### Brief
Please say whether each statement below agrees with the article about the Holton investigation, answering yes or no and quoting the deciding words of the article. (a) Holton was employed by the department for 20 years. (b) Holton's DNA was found on the alleged victim. (c) Holton refused to take a DNA test.

Reached by phone Thursday, Nov. 1, Holton hung up on a Forum News Service reporter.
Duluth police union president Tom Maida declined to comment on the criminal investigation, but said Holton’s retirement was considered a voluntary separation, and he would receive typical retirement benefits. He was employed by the department for 20 years. Maida said it isn’t uncommon for police officers to retire around the age of 50. During Holton’s time with the department, seven internal personnel complaints were made against him, none resulting in discipline.
Holton was never arrested in connection with the allegations, and declined to be interviewed by BCA investigators, except to say he didn’t do what was being alleged, according to the BCA report obtained by Forum News Service through the Minnesota’s public records law. He did submit to a DNA test and allowed photos of his home.
According to the investigation, which included more than a dozen interviews, the woman had been invited by another female and Holton — both known to the alleged victim previously — to watch a Minnesota Vikings game at a Duluth bar. She was then invited back to Holton’s residence with them following the game. The alleged victim said Holton was intoxicated, repeatedly exposing his genitals to her and upsetting the other female.
At one point, the female witness asked the alleged victim to lie with her in a bed. She did, and the other female fell asleep. Holton had joined the two in the bed, and seeing the witness was asleep, put his hand inside the pants and underwear of the alleged victim despite her protests, she told investigators. She jumped off the bed and slapped Holton, she said, and woke the other woman, telling her what happened.
The three argued, and the woman yelled at the alleged victim who covered the woman’s mouth to stifle her. At that point, the alleged victim told investigators, Holton put her in a sort of headlock, gripped her arm and pushed her against a wall. She left the house, and called for a ride outside.
The Duluth police officer who responded to the complainant’s call early that morning noted red marks on her arm and collected evidence related to the alleged sexual assault, bringing her to a hospital for a sexual assault exam. The Duluth department report notes that Lt. Robin Roeser was notified of the incident while the officer was still with the alleged victim because of Holton’s employment with the department.
Holton’s DNA was not found on the alleged victim, tests showed.
“Although we believe that the suspect did in fact engage in questionable behavior,” wrote Jill Gerber, assistant director of the criminal division within the Ramsey County Attorney’s Office in a letter to St. Louis County Attorney Mark Rubin, “it was determined that there is insufficient evidence to prosecute and that we could not prove this case beyond a reasonable doubt.”
She cited excessive use of alcohol by the witnesses and Holton, Holton’s refusal to give a statement to law enforcement and the “strained nature” of the relationship between the women as reasons for not filing criminal charges.
When asked why prosecution didn’t request law enforcement to pursue an interview with Holton, Ramsey County public information officer Dennis Gerhardstein said state and federal law prevents that once a suspect has invoked a right to counsel. But nothing within the 214 pages of investigative materials provided by the BCA indicates that ever happened; only that once the interview began, Holton said “no, let’s not do this.”
The Minnesota Board of Peace Officers Standards and Training did not respond to a September request inquiring whether Holton retained his license.

### Dataset content
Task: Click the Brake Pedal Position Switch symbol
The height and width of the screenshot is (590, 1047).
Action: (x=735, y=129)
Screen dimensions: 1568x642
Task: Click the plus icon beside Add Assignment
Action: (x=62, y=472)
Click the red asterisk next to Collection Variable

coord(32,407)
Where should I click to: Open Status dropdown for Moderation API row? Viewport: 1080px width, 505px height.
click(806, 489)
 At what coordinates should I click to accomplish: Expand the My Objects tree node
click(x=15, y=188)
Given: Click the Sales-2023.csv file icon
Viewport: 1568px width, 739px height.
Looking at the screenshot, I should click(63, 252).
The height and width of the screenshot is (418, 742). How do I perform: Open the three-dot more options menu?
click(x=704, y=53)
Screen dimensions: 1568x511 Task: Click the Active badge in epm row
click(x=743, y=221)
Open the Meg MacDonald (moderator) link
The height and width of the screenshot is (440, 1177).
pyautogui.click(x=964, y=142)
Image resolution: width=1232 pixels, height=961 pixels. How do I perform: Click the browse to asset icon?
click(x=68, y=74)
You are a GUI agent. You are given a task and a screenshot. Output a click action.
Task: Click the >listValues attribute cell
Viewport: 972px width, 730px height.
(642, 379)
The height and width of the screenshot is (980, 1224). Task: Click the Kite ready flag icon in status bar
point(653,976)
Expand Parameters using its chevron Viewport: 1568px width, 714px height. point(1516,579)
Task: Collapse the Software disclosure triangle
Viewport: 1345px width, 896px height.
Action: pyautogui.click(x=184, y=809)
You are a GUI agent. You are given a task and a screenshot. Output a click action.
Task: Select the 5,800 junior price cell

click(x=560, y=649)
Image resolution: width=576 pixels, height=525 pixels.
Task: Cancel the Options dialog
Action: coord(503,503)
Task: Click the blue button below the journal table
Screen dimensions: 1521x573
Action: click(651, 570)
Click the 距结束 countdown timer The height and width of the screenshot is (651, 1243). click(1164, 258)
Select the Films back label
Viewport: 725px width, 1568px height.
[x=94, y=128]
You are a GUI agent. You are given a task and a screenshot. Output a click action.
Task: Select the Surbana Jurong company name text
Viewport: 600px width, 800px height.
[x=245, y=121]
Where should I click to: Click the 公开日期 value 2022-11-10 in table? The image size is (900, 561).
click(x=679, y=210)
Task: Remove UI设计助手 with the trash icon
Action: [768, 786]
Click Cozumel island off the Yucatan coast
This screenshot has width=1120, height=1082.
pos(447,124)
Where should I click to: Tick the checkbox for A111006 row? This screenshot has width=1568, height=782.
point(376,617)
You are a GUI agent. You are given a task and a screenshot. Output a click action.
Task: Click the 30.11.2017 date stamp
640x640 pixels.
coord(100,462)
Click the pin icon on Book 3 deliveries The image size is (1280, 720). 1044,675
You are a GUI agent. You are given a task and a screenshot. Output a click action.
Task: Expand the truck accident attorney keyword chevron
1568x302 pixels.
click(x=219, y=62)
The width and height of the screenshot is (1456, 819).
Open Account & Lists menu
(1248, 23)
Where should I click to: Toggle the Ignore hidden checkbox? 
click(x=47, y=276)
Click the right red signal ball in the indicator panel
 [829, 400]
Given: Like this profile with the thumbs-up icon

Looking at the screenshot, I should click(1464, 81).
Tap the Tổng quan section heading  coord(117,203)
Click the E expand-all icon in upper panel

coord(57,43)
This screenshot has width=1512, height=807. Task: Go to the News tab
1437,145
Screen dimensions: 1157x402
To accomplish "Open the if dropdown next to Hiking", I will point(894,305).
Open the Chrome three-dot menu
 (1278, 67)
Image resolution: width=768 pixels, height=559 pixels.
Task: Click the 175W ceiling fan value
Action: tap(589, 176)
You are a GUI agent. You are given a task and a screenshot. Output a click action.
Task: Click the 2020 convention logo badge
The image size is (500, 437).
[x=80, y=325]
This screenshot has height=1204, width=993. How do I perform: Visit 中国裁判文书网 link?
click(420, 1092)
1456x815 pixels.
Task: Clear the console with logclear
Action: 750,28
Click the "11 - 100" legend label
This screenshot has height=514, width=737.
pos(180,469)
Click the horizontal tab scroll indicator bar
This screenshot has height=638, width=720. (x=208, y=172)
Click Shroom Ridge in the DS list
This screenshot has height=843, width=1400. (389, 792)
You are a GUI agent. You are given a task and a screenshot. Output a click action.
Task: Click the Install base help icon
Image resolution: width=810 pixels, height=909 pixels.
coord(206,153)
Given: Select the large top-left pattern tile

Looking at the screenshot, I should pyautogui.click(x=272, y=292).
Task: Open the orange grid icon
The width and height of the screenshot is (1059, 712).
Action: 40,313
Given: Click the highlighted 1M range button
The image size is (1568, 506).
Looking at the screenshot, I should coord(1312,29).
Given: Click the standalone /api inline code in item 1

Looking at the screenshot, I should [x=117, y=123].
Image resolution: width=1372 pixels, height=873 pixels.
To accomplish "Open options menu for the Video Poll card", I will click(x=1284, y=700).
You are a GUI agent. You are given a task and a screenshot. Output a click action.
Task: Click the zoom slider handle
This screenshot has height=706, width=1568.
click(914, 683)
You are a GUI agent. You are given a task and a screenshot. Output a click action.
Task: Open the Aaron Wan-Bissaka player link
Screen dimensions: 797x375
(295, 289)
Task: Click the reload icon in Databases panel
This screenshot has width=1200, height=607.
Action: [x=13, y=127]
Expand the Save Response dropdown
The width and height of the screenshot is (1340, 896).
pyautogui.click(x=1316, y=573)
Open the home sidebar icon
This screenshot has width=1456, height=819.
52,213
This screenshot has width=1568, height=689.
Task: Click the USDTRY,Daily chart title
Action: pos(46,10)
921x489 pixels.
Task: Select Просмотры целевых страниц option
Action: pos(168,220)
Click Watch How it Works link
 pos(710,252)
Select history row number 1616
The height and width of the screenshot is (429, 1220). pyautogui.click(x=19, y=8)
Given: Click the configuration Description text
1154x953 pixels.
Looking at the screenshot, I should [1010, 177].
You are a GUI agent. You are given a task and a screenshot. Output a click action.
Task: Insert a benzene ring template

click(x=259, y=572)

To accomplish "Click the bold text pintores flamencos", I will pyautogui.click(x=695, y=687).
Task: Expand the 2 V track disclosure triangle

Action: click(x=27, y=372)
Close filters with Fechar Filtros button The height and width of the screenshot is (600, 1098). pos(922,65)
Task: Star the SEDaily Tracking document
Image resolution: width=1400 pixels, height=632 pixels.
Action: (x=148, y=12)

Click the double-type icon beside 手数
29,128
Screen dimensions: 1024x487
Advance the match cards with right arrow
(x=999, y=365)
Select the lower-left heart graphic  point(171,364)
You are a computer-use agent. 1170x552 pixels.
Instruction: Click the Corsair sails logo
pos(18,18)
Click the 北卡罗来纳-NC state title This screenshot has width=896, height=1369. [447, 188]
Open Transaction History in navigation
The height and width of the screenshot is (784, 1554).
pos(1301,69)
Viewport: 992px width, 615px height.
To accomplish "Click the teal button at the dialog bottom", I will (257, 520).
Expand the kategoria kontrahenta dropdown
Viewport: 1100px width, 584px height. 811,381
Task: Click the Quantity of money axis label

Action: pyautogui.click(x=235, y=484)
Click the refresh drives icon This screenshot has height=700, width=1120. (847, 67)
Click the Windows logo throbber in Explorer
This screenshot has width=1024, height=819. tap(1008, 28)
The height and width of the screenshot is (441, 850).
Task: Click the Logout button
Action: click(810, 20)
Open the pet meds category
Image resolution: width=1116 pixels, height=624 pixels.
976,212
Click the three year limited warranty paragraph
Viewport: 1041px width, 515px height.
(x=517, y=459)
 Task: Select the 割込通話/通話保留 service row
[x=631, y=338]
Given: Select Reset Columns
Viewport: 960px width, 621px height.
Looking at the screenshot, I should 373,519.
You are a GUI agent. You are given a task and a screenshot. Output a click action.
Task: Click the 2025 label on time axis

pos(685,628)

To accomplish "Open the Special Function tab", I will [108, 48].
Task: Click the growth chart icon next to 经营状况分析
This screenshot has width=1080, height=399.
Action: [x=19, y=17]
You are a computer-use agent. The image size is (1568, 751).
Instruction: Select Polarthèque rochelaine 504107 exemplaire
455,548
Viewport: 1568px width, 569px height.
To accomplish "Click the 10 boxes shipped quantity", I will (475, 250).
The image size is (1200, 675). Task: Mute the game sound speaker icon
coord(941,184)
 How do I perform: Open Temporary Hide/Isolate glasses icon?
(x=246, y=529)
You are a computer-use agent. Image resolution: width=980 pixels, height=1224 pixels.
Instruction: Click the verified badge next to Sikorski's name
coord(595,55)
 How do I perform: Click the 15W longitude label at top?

### Task result
(a) Yes: "He was employed by the department for 20 years."
(b) No: "Holton’s DNA was not found on the alleged victim, tests showed."
(c) No: "He did submit to a DNA test and allowed photos of his home."